# My Power Controller



## jackbauer (Jan 12, 2008)

Looks very cool Open source?


----------



## WolfTronix (Feb 8, 2016)

jackbauer said:


> Looks very cool Open source?


Thanks. 

Yeah, I will probably open source it all once it is done...


----------



## e^2 (Jul 22, 2017)

Made any progress on this unit? Looks promising! I will have a 120V 3P30S setup and I've been wondering what to do.


----------



## WolfTronix (Feb 8, 2016)

Yeah, it is mostly done... 

Just need to write the CAN boot loader (for firmware updates), and port the config system over.

I moved over to getting the Pack Sniffer 2 done, since it is the gateway that will be used to program and setup the Power Controller.

New firmware / configuration changes are placed on the microSD card in the Pack Sniffer 2 and it will take care of programming the Power Controllers' firmware update / changes over CAN.
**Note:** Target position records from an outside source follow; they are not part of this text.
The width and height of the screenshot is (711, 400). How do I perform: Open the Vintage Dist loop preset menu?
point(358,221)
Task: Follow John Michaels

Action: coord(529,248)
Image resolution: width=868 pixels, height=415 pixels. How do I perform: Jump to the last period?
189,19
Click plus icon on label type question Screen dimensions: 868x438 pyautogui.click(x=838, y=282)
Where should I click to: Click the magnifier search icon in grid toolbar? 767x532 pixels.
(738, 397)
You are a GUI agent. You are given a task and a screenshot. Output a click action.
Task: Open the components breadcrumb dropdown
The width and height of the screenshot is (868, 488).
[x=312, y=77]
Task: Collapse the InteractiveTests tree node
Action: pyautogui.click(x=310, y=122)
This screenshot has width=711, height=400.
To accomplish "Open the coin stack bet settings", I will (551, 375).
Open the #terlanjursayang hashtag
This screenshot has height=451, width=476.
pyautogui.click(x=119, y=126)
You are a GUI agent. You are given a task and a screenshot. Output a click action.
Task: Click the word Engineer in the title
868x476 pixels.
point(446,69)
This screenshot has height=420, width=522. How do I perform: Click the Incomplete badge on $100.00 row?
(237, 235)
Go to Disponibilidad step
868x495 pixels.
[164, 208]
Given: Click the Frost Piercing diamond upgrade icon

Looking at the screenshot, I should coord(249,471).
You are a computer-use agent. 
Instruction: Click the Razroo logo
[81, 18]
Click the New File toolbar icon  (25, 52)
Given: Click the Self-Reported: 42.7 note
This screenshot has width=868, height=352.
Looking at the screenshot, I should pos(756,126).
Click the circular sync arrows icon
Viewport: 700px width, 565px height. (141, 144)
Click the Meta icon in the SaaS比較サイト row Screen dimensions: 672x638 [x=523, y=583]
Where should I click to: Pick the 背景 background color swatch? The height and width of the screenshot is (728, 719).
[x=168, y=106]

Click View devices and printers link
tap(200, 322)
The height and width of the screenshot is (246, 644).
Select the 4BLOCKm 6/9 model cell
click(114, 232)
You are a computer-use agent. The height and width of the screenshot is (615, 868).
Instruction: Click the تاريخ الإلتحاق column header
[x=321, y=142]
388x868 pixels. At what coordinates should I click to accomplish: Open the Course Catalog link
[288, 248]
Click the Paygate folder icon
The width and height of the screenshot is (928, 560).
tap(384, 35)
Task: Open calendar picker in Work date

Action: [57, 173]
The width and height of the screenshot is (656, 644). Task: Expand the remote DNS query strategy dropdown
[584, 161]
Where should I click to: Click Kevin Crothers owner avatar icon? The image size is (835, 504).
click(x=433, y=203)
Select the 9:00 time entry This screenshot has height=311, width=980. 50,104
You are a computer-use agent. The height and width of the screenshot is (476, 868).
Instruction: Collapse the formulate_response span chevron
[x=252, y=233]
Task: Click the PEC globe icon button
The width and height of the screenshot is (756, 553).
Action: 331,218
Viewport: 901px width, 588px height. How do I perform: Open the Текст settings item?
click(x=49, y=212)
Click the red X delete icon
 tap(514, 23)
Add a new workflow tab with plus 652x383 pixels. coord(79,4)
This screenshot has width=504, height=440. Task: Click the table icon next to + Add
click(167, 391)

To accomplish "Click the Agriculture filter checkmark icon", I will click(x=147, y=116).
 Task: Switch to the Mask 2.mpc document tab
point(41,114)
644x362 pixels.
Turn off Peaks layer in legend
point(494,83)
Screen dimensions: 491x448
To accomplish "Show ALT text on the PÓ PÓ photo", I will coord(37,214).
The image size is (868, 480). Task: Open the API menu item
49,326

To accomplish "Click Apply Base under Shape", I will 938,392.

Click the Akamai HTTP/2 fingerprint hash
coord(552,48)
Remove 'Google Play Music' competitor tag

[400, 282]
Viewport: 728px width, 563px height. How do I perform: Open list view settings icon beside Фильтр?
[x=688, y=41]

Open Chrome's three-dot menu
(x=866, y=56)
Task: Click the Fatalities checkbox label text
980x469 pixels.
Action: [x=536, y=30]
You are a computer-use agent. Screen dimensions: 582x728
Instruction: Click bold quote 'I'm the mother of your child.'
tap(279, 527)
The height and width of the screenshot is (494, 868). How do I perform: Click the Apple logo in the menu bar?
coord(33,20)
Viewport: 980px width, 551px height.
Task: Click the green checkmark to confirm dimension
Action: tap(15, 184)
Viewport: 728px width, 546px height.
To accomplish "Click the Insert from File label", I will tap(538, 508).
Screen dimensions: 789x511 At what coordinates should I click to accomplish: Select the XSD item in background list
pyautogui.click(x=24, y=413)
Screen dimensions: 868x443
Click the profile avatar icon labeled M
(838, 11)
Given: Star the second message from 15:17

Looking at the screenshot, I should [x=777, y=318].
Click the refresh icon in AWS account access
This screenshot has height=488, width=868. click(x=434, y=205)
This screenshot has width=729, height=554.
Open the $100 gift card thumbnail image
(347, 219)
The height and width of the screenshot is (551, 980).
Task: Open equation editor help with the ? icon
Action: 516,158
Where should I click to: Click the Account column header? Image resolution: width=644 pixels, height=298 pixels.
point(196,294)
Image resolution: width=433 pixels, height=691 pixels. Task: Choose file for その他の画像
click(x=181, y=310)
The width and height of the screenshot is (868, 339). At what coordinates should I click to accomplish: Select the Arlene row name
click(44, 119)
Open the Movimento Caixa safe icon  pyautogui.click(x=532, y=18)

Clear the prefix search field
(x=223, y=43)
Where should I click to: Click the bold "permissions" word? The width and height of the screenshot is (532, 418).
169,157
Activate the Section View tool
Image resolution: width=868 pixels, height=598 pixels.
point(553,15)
The same system will be used to program and setup the Modified Leaf BMS...


----------



## e^2 (Jul 22, 2017)

Have you ever thought of doing a simple monitor? Just turn on a light if a cell is low. And I feel that it is worth asking, why monitor all the batteries if you know they are from the same vintage, source, and condition? Why not watch them from a higher level, say, 2S, 5S, 6S, 10S (some even integer of your total string).


----------



## WolfTronix (Feb 8, 2016)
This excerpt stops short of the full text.